**TEXT EXCERPT**
-- BEGIN --
Using this strategy, Brad McKean won, defeating what his mother now describes as "a great, disorganized horde of boys." In the five years since his victory in the three-quarter-mile run, McKean has tilted at a variety of windmills, gathering a few scars and a trunkful of trophies. At 12 he was a Little League pitching standout; at 13, a two-way footballer and a basketball high-scorer. As a high school freshman last year he was a first-quintile scholar (with a low C in math). This year he is vice-president of his class and, although carrying quite an athletic load, he is still jumping nicely through the academic hoop, dragging his math behind him.

Ordinarily a promising high school student-athlete like McKean does not start hearing from college alumni and coaches until his junior or senior year. In McKean's case, the college sirens have not been able to contain themselves. If you want to know the admission requirements of the U.S. Naval Academy or the opportunities at the University of Michigan or what the future holds for Yale men, ask Brad McKean, for he has been getting lots of letters and free literature on such matters since the middle of his freshman year. Versatile scholar that he is, McKean is being applied for by the colleges this early in his career because he is, first and foremost, a competitive swimmer.

Understandably, a college basketball coach does not get interested in a growing high schooler until the lad is tall enough to bash his head on the lintel of a door. Similarly, the football hawks withhold judgment until a prospect has packed on most of his battle weight. A baseball scout, naturally enough, cannot afford to get excited about a Little Leaguer who plays only six innings on shortened base paths. Indeed, there are only two large sporting breeds today—Thoroughbred horses and age-group swimmers—that are allowed to work hard enough to show their class while they are still young and tender. Since there is no intercollegiate horse racing—and, for that matter, no horse able to clear the 1.6 academic barrier set up for collegians—it is the age-group swimmer who gets first call from the colleges.

Last year Swimmer McKean set 13 national records in the 13-to-14 age group. In the four months since he turned 15, he has been swimming faster than anyone his age has before. He has already clocked well enough in three or four events to score against any pack of collegians. At 15, McKean is a spectacular, but not a perfect, swimming specimen. His technique in the breaststroke, like his performance in math class, still needs improvement. His backstroke is satisfactory; his crawl stroke and butterfly are beautiful to watch. In the crawl McKean seems to cheat his way through the water, creating little furor while traveling fast. When he swims 100 yards in what looks like 51 seconds, by the cold hand of the stopwatch he actually does under 49.
-- END --
**GIVEN ENTRIES**
-- BEGIN --
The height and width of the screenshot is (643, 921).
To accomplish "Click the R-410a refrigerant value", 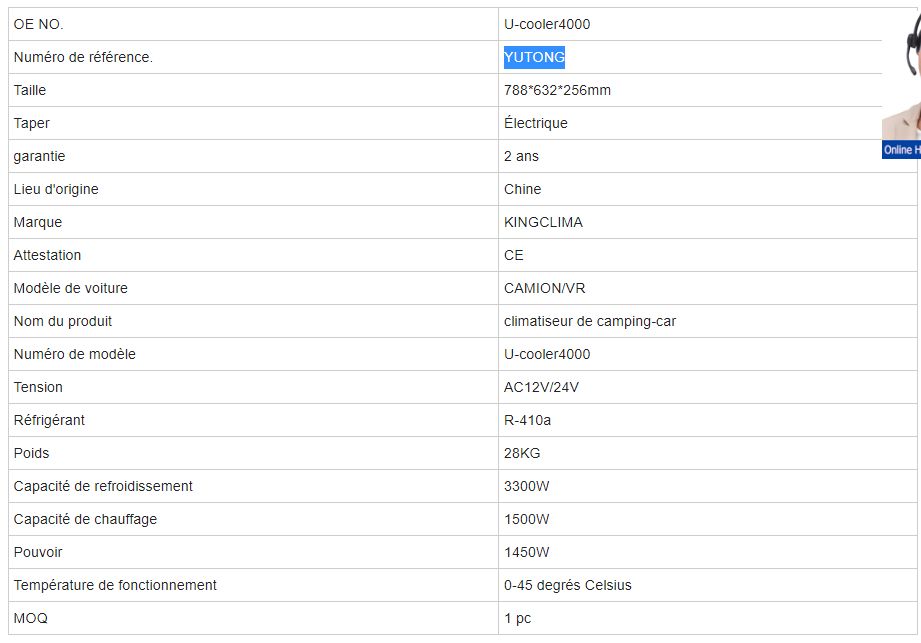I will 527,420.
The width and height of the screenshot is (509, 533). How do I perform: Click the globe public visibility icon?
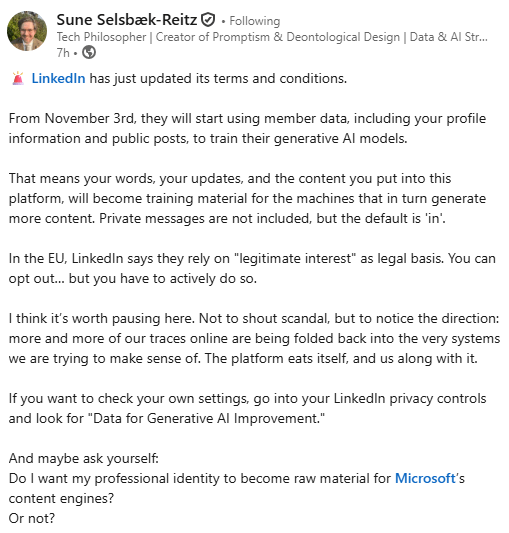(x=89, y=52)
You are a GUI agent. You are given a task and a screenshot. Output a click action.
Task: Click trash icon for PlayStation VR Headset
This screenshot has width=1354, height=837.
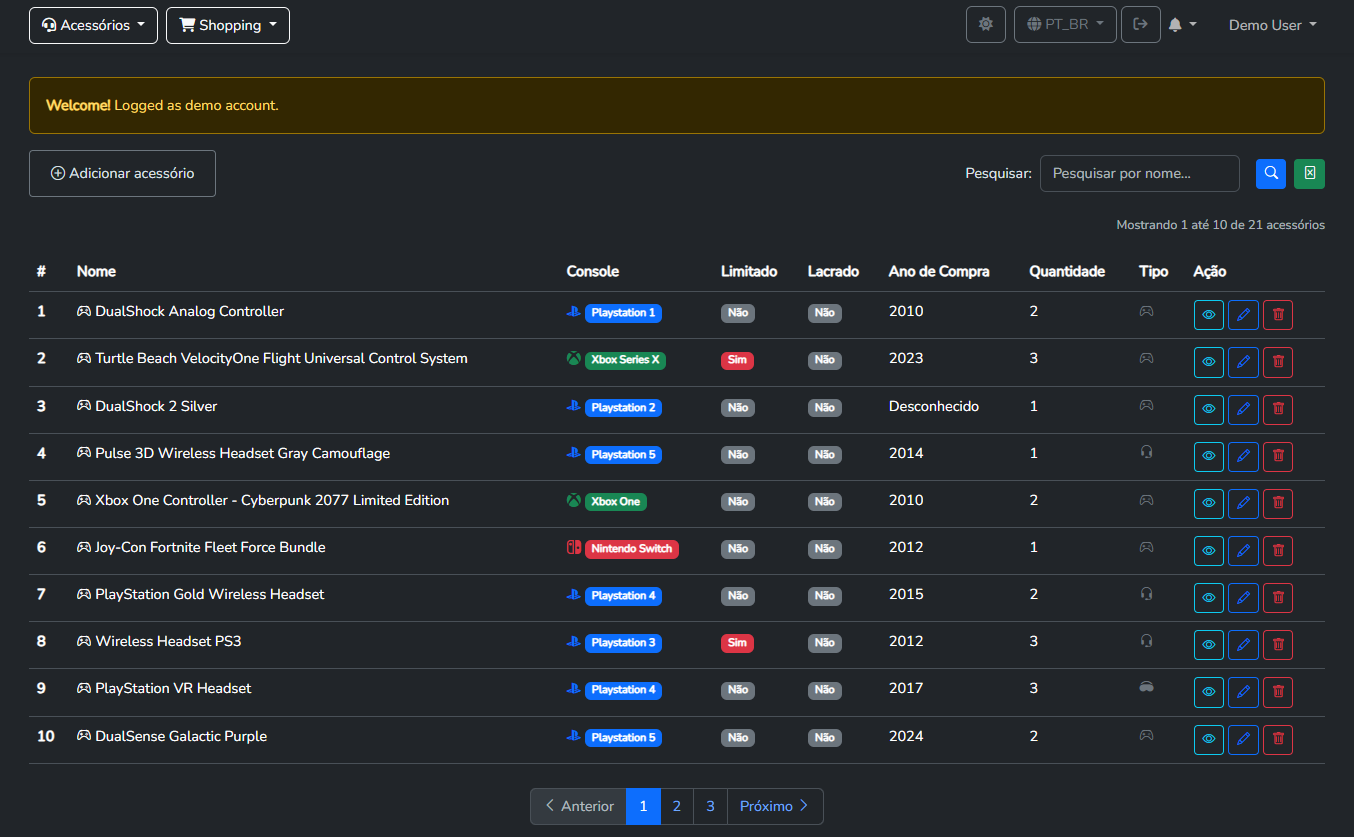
-- END --
**SET OF TASKS**
A - Return the section of the Brad McKean passage from "Using this strategy, Brad" to "math behind him.", copied word for word.
B - List every swimming stroke named in the Brad McKean passage.

**SOLUTIONS TO THE TASKS**
A -
Using this strategy, Brad McKean won, defeating what his mother now describes as "a great, disorganized horde of boys." In the five years since his victory in the three-quarter-mile run, McKean has tilted at a variety of windmills, gathering a few scars and a trunkful of trophies. At 12 he was a Little League pitching standout; at 13, a two-way footballer and a basketball high-scorer. As a high school freshman last year he was a first-quintile scholar (with a low C in math). This year he is vice-president of his class and, although carrying quite an athletic load, he is still jumping nicely through the academic hoop, dragging his math behind him.

B - Breaststroke, backstroke, crawl stroke, butterfly